Na Campina de Cima, em Loulé, está a mina de sal-gema da CUF. Um local onde a história geológica do planeta e da indústria química se misturam nas doses certas.

Foi em janeiro de 1964 que um grupo de mineiros, altamente qualificados e provenientes da Mina de São Domingos, iniciaram os trabalhos de abertura dos dois poços de acesso ao interior do jazigo de sal-gema onde decorre a exploração da Mina Campina de Cima.

 

Por baixo da cidade de Loulé, a mais de 230 metros de profundidade, um grupo de mineiros explora o sal-gema, cuja utilização principal, até 2005, foi a indústria química ligada à produção de cloro e de sódio. Em 2006, o sal-gema de Loulé passou a ser comercializado para abastecimento das fábricas de rações animais e para aplicação na segurança rodoviária durante o inverno, para derreter o gelo e a neve nas estradas.

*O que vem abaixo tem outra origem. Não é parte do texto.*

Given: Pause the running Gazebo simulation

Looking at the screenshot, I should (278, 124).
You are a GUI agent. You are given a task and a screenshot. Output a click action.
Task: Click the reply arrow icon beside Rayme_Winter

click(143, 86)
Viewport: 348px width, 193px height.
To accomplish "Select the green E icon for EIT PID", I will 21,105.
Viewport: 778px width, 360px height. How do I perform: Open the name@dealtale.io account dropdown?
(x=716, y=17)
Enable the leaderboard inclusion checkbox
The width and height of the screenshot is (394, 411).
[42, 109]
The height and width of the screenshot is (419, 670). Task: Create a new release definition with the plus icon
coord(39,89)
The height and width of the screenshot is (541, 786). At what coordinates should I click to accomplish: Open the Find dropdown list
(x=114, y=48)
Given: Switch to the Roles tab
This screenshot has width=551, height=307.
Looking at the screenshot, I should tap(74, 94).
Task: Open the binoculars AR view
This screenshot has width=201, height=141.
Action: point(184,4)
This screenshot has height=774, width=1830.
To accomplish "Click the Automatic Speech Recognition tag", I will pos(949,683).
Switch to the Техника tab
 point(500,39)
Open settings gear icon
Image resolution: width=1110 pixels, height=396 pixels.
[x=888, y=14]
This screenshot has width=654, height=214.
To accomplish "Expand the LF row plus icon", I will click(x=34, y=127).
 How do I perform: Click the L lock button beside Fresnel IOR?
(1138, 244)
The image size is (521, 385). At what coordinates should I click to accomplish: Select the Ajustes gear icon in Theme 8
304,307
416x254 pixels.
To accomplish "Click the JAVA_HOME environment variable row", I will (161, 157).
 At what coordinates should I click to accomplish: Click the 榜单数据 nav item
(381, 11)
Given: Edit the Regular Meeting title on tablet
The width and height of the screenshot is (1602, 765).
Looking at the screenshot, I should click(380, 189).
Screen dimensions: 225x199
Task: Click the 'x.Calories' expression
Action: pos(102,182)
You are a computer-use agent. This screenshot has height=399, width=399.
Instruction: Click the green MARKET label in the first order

Presentemente, este sal-gema é igualmente utilizado a nível municipal no controlo fitossanitário das vias de circulação.

 

Na Mina da Campina de Cima, um conjunto de técnicos que dominam a arte da mineração, empregando sofisticados meios de exploração, sem recurso a explosivos, conseguem, por turno, escavar até 2,5 metros de galeria – que se vão somando aos mais de 40 quilómetros de galerias já explorados desde o início da concessão.

 

A mina, com as suas galerias de grande secção (10 metros de largura e 4,3 a 20 metros de altura), não esgota as suas capacidades com a exploração do sal-gema, pois a estrutura desenvolvida pela exploração mineira origina espaços a que podem ser dados outros usos. De entre as inúmeras atividades paralelas à exploração, destacam-se as ligadas ao turismo industrial, as centradas nas temáticas geológicas e mineiras, as relacionadas com a saúde respiratória dos asmáticos, ou mesmo a instalação de arquivos documentais. Estas e outras atividades podem significar uma ampliação dos mais de três mil anos em que a mina ainda pode laborar, tendo em vista a exploração média e o volume já extraído até aqui.